** To do **
Return the rows verbatim, starting at the first line and ending at the line that contains "Looking at the screenshot, I should (x=959, y=125).".

** Listed entries **
———

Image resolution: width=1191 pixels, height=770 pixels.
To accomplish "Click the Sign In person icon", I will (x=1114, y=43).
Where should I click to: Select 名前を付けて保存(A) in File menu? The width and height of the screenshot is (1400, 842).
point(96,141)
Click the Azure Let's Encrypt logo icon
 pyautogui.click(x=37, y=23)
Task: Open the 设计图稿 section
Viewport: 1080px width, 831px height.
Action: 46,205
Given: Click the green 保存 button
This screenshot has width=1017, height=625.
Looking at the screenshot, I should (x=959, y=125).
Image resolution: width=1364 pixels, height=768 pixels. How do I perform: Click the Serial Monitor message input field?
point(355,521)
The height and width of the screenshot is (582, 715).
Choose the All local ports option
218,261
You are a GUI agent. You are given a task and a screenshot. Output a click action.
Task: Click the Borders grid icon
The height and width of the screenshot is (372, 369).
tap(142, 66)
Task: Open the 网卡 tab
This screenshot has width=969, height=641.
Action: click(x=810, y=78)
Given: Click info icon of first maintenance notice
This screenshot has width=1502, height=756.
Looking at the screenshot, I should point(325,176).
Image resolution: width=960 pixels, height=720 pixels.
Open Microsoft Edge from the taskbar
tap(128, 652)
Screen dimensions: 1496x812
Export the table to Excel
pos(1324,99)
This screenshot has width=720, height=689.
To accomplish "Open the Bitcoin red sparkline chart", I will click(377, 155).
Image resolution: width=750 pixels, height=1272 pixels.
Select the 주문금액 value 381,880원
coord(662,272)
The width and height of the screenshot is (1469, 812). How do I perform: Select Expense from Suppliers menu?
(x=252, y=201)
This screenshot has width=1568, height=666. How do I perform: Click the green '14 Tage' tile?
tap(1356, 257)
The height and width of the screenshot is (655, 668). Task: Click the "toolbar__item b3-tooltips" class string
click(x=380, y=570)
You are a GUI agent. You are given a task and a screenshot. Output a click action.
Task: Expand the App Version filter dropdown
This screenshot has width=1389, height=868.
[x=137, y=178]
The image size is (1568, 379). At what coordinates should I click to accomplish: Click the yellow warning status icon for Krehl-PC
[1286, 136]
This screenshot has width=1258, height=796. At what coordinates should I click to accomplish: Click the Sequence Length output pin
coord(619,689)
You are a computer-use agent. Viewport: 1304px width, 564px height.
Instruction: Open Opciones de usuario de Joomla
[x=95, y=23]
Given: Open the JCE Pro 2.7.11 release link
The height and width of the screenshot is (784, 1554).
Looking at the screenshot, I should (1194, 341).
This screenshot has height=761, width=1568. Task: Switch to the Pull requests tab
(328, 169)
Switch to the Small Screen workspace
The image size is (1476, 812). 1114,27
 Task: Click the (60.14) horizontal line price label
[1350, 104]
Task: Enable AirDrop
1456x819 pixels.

———

** Expected answer **
Image resolution: width=1191 pixels, height=770 pixels.
To accomplish "Click the Sign In person icon", I will (x=1114, y=43).
Where should I click to: Select 名前を付けて保存(A) in File menu? The width and height of the screenshot is (1400, 842).
point(96,141)
Click the Azure Let's Encrypt logo icon
 pyautogui.click(x=37, y=23)
Task: Open the 设计图稿 section
Viewport: 1080px width, 831px height.
Action: 46,205
Given: Click the green 保存 button
This screenshot has width=1017, height=625.
Looking at the screenshot, I should (x=959, y=125).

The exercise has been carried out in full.